(SELECTED EXTRACT Opens)
The country’s national carrier Qatar Airways is eyeing a potential purchase of new cargo jets from Boeing.
Qatar Airways, has set its eyes on a potential imminent purchase of new cargo freighters, According to the airline’s CEO Akbar Al Baker, Qatar Airways is looking at an “attractive proposition from Boeing.”
“We are seriously looking at placing a large cargo order, a freighter order, because … as we are also growing our freight business, we need to be sustainable in that and we are going to imminently place a large freighter order,” said Al Baker.
However, Al Baker did not reveal what manufacturer Qatar Airways was planning on placing an order with, but that Boeing’s offer was an attractive one.
Qatar Airways operates 26 Boeing 777 freighters, 2 747-8 freighters and 6 Boeing 777-300ER mini-freighters.
As for the 777X freighter, the cargo plane is expected to carry about 110 tonnes of cargo. Boeing has yet to reveal when it plans to launch the freighter.
“We don’t only look at the price, we look at the performance, and I think the aircraft that Boeing is developing will outperform the current fleet that we have,” said the Qatar Airways’ CEO.
The passenger version of the world’s largest twin-engined jetliner, the 777X, arrived in Doha on Wednesday after staging a public debut at the Dubai Airshow.
On the airline’s official Instagram account, Qatar Airways posted a video of the Boeing 777x freighter, saying “Boeing’s latest generation #777X aircraft entered the skies over #Qatar for the first time today, as the world’s largest twin-engine jet landed at DIA ahead of its anticipated introduction to the #QatarAirways fleet in the near future.”
Al Baker said Qatar Airways expects to receive its first passenger version of the 777X in 2023.
The successor to best-selling 777 wide-body passenger plane was delayed for at least two and a half years “amid uncertainty over the timetable for certification,” according to Reuters.
During the initial stages of the COVID19 pandemic, Qatar Airways was able to soften the blow taken by the airline industry by redirecting resources to its cargo division, a move that business analysts commended.
(SELECTED EXTRACT Closes)
(DATA FOR ANALYSIS Opens)
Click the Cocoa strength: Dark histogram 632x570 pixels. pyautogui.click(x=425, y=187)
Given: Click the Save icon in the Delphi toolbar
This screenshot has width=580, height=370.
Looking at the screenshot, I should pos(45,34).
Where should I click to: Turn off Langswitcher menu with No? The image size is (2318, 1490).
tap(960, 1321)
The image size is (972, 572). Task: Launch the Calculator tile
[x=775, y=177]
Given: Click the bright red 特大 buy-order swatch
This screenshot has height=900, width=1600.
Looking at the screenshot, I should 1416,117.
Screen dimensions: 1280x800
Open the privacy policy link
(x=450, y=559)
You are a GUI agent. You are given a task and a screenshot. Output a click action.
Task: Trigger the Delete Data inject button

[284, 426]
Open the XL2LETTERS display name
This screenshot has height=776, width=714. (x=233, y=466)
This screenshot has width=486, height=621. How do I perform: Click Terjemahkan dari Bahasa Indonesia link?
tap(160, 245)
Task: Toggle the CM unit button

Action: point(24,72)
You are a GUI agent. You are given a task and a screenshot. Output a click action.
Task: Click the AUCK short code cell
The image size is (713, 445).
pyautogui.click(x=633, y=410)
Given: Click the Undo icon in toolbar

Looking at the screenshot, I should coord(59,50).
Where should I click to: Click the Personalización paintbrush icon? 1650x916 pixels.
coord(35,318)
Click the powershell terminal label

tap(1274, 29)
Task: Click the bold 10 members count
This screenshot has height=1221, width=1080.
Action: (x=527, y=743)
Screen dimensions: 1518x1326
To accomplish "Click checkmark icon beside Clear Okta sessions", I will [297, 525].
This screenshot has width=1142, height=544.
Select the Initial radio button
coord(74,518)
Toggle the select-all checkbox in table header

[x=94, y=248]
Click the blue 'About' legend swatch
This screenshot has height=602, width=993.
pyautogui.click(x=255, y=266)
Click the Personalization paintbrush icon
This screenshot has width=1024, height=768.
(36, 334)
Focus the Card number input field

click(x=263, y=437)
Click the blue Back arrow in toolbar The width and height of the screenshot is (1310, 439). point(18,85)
(DATA FOR ANALYSIS Closes)
- [INSTRUCTIONS FOR THE TASK]
According to the article on Qatar Airways' planned freighter order, how many Boeing 777 freighters does the airline operate? The rows play no part in this work and can be set aside.

- [ANSWER TO THIS EXERCISE]
Qatar Airways operates 26 Boeing 777 freighters.